Find every line in the listing below that contains the string "user" and copy each of those lines. Case counts.

Task inputs →
--- BEGIN ---

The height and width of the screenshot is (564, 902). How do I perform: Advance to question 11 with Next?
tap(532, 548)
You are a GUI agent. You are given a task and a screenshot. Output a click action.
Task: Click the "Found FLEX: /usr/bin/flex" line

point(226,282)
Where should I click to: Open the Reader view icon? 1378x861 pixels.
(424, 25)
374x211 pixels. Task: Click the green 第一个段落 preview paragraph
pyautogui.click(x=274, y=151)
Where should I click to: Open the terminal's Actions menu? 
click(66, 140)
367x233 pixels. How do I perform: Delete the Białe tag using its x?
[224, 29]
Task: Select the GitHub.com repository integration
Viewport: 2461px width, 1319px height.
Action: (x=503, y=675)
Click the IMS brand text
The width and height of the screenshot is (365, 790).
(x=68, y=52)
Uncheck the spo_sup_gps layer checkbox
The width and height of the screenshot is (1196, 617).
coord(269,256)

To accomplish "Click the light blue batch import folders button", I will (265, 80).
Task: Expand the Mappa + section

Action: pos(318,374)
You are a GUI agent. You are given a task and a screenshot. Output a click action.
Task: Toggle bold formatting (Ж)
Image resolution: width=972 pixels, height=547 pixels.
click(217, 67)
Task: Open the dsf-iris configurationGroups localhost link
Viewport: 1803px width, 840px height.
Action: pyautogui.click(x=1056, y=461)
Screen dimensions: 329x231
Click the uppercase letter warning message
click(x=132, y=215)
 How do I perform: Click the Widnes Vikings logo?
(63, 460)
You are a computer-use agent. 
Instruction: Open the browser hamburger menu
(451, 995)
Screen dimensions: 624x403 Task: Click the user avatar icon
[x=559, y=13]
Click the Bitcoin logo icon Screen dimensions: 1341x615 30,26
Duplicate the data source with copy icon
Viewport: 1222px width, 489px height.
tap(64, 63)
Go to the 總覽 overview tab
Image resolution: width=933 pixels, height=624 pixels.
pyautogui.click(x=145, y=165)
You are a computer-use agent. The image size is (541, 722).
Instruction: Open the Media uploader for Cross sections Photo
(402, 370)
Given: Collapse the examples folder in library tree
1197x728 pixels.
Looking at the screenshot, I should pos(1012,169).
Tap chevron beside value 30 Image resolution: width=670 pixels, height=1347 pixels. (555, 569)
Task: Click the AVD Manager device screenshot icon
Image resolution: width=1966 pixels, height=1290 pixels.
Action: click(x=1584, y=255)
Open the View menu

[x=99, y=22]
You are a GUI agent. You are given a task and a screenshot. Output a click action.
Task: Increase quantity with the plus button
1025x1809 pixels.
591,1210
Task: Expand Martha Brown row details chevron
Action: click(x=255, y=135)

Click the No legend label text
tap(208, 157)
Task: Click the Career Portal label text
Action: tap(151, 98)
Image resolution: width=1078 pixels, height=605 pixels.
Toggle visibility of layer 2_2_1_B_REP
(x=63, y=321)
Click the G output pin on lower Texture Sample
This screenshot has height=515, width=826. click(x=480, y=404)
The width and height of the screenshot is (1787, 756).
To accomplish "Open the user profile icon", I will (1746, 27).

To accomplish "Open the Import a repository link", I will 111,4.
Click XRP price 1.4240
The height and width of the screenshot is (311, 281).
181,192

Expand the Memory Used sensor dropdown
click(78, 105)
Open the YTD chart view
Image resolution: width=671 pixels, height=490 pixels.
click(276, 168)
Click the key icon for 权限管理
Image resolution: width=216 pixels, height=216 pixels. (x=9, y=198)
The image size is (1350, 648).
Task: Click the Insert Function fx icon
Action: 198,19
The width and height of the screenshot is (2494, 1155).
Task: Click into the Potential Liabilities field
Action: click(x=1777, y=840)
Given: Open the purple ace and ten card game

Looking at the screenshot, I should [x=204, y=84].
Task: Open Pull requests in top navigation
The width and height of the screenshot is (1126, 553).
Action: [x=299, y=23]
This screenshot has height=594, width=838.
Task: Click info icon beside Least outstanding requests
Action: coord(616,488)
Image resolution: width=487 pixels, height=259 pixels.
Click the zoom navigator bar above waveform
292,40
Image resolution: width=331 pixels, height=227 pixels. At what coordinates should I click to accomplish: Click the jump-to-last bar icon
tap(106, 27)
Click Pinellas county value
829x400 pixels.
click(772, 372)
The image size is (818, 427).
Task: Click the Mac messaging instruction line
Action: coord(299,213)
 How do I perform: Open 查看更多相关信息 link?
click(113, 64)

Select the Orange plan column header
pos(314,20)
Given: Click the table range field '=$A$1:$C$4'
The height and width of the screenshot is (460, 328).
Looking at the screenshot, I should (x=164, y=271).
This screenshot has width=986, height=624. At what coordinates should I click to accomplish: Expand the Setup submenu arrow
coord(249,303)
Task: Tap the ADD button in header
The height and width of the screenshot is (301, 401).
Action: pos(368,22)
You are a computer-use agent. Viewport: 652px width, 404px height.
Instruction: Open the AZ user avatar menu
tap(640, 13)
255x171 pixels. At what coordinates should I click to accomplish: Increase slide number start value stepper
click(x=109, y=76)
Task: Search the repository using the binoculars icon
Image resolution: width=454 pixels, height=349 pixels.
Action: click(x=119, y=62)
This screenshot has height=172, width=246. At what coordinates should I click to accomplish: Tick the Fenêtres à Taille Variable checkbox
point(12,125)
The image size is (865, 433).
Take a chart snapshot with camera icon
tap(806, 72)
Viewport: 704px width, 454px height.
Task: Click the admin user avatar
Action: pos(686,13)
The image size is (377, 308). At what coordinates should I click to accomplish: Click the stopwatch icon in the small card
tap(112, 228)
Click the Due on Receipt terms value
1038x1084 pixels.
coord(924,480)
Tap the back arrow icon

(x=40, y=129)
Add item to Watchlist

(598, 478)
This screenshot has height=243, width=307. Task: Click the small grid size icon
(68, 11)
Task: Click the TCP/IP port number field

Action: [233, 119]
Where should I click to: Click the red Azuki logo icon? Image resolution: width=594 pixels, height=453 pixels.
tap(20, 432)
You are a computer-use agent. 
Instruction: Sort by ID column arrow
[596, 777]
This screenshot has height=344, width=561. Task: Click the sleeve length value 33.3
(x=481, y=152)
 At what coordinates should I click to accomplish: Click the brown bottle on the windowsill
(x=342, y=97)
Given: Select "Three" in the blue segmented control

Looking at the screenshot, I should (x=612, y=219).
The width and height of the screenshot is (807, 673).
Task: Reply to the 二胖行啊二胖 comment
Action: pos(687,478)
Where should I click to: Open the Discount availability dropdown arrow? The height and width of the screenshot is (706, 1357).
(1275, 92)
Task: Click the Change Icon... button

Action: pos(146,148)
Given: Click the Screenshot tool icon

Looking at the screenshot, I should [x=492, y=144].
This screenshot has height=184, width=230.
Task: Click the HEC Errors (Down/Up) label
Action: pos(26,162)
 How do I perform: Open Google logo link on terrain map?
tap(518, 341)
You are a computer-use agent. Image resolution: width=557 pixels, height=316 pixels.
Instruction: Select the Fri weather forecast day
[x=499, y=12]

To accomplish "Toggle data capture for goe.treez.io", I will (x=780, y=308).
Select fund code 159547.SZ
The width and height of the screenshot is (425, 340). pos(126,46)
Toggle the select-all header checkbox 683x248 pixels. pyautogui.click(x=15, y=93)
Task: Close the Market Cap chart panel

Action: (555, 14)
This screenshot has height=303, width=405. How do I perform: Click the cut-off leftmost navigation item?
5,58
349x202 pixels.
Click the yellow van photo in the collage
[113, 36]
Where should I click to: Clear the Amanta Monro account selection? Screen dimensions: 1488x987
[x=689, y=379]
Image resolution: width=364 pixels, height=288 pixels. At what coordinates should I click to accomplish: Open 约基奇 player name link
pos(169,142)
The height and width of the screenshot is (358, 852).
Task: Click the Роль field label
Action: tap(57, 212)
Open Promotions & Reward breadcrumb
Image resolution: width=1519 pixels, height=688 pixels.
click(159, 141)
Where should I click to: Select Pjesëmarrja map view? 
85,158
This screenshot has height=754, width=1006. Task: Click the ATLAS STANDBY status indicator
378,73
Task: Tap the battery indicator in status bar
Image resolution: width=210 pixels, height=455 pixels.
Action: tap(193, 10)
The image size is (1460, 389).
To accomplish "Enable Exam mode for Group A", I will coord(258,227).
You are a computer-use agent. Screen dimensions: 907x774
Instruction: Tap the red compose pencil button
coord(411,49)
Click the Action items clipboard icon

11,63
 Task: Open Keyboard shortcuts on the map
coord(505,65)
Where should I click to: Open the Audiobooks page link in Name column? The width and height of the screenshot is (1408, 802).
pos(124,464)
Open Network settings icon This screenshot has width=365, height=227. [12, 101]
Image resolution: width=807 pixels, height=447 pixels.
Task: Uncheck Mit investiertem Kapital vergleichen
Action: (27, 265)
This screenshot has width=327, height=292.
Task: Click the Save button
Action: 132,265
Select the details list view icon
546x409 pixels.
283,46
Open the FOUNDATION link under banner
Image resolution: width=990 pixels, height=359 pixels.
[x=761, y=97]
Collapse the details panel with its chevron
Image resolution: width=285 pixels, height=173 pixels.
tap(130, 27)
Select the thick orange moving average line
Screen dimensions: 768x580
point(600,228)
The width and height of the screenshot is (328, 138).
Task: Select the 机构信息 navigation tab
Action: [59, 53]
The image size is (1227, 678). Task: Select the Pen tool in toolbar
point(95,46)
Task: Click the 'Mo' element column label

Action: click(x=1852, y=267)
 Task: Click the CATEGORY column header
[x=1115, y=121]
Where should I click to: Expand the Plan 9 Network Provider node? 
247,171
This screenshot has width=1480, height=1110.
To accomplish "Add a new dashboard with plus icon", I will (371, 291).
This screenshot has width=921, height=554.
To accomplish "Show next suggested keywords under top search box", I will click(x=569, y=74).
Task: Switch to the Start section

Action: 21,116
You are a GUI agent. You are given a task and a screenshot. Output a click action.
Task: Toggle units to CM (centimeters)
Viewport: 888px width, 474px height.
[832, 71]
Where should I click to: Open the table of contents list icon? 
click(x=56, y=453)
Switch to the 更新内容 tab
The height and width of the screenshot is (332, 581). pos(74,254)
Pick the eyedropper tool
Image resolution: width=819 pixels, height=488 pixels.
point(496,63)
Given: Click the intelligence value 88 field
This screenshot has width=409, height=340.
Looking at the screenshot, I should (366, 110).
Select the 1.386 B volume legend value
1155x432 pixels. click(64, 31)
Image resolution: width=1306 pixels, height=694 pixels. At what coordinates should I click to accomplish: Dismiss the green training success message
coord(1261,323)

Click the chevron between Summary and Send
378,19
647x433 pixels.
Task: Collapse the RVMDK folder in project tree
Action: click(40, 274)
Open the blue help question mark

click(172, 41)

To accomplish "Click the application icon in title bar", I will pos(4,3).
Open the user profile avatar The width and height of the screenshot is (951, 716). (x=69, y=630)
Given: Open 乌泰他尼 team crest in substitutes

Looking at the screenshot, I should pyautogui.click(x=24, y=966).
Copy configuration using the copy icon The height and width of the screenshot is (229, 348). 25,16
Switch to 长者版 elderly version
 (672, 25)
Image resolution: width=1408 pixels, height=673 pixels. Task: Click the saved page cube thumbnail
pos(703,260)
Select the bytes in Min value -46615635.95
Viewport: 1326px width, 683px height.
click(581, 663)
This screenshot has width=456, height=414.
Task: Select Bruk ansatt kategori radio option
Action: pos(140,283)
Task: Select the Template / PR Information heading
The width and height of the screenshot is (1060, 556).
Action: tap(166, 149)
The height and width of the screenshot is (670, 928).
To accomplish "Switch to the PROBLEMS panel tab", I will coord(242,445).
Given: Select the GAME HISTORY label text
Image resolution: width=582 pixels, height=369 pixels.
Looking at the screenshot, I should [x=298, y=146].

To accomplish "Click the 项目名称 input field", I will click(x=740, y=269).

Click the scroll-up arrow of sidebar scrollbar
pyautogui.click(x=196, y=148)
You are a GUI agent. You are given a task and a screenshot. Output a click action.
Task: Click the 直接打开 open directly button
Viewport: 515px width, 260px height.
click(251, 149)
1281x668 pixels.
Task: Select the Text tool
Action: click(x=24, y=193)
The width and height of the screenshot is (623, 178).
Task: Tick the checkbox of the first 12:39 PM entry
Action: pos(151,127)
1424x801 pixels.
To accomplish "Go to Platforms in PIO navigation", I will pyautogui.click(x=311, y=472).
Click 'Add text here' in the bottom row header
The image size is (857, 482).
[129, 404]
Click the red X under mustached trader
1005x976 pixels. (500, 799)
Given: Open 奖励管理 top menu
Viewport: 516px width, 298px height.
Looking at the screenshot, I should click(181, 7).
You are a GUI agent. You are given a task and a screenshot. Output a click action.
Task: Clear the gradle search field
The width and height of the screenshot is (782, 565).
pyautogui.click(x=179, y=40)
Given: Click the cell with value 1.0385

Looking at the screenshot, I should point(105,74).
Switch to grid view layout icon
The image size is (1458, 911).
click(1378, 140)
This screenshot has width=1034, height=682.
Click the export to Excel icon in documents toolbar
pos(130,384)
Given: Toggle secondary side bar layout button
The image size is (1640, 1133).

--- END ---

Written answer →
Screen dimensions: 624x403 Task: Click the user avatar icon
To accomplish "Open the user profile icon", I will (1746, 27).
Instruction: Open the AZ user avatar menu
Task: Click the admin user avatar
Open the user profile avatar The width and height of the screenshot is (951, 716). (x=69, y=630)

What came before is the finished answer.